Passeggiate ed escursioni

nell' Alta Val Venosta

Laghetto "Pfaffensee"

 Un sentiero che si affronta senza difficoltà, e per questo particolarmente adatto alle famiglie, conduce fino ai romantici Laghi del Prete. L’escursione di circa mezz’ora, molto ben marcata, conduce dalla stazione a monte della seggiovia di Prämajur fino al lago, lungo un ampio sentiero che si può percorrere anche con passeggino al seguito. Per proseguire l’avventura di tutta la famiglia, si può continuare poi lungo il sentiero che circonda il Lago del Prete. Per chi ama la pesca lo scenario idilliaco è perfetto per catturare trote di ruscello e salmerini alpini. Visualizzando la licenza di pesca valida il biglietto goirnaliero si ottiene alla stazione monte.

Watles croce

Cima del monte Watles

 Il Watles non è il monte più alto del Gruppo del Sesvenna, ma è sicuramente quello che offre i paesaggi e i panorami più spettacolari. La sua cima, il Pitz Watles, si trova a 2557 m sul livello del mare. Il sentiero ben marcato sale costantemente, ma mai eccessivamente, fino alla croce sulla cima, che si raggiunge dopo ca. 1,5 - 2 ore dalla stazione a monte della seggiovia di Prämajur.

Gola d'Uina

Sulle tracce dei contrabbandieri - affascinante escursione sull’Alta Via Sesvenna alla Gola Uina, un sentiero lungo 900 m unico nel suo genere, scolpito nella roccia tra il 1908 e il 1910. 

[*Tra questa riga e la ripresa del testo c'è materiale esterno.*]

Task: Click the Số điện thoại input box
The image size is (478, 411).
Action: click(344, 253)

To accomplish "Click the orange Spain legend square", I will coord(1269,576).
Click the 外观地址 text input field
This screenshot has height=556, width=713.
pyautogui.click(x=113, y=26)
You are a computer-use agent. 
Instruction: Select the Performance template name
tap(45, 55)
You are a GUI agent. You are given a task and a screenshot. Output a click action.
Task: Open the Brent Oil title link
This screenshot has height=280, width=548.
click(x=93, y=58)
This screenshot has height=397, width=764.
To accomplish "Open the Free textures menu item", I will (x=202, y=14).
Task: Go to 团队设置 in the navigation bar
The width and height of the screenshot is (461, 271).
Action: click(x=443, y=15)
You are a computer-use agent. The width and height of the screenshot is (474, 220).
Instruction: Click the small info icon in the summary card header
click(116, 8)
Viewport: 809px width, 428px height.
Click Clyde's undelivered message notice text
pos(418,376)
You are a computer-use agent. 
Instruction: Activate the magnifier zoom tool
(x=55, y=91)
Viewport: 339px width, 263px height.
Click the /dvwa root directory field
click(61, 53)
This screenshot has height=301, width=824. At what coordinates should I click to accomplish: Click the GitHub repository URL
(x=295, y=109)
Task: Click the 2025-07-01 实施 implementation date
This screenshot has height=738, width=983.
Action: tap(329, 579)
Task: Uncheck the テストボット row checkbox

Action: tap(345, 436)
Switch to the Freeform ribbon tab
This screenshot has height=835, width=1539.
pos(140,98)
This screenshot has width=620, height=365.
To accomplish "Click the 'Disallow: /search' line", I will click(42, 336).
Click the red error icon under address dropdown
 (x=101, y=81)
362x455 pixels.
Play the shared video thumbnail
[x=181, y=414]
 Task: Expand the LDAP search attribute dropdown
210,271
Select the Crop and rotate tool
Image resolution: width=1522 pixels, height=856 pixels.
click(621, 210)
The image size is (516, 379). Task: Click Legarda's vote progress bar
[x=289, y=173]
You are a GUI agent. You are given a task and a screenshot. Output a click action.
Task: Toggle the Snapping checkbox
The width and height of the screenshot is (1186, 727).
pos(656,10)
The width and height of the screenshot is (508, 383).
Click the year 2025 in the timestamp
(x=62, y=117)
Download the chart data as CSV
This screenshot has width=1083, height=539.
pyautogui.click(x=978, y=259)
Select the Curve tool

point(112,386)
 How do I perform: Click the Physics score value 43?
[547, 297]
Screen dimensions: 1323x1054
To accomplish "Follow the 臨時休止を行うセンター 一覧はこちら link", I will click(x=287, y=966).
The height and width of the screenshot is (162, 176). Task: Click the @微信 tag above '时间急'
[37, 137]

 Percorso: stazione a valle Watles - si sale in seggiovia alla stazione a monte Watles - Alta Via di Slingia n. 8 A e n. 8 per il rifugio Sesvenna (2256 m) - sentiero n. 18 in direzione di passo Slingia (2309 m) e del confine italo-svizzero (2295 m) - gola Uina, ca. 1 ora dal rifugio Sesvenna - ritorno al rifugio Sesvenna a ritroso - sentiero n. 1 per la malga Slingia - Slingia - ritorno a Prämajur con il taxi per escurisonisti.

Laghetti Zirmtal

Da Montefranco fino al bellissimo lago Zirmtal. 

 Accesso da Castelbello fino al borgo montano Montefranco e fino al parcheggio „vecchia segheria“ (ca. 1450m). Camminate sulla strada forestale attraverso il bosco fino alla Malga di Marzon (1600 m, posto di ristoro) e continuate in direzione sud-est attraverso il bosco fino alla radura della vecchia Malga Schweinstall (1810 m) e su un sentiero ripido attraverso la valle fino ai Laghi Zirmtal (2114 m). Scendete sullo stesso sentiero della salita.
 Nel mese di giugno potete godere bellissimi rododendri lungo il sentiero. 

1x la settimana invitiamo i nostri ospiti ad una passeggiata guidata a piedi 
oppure in inverno con le ciaspole.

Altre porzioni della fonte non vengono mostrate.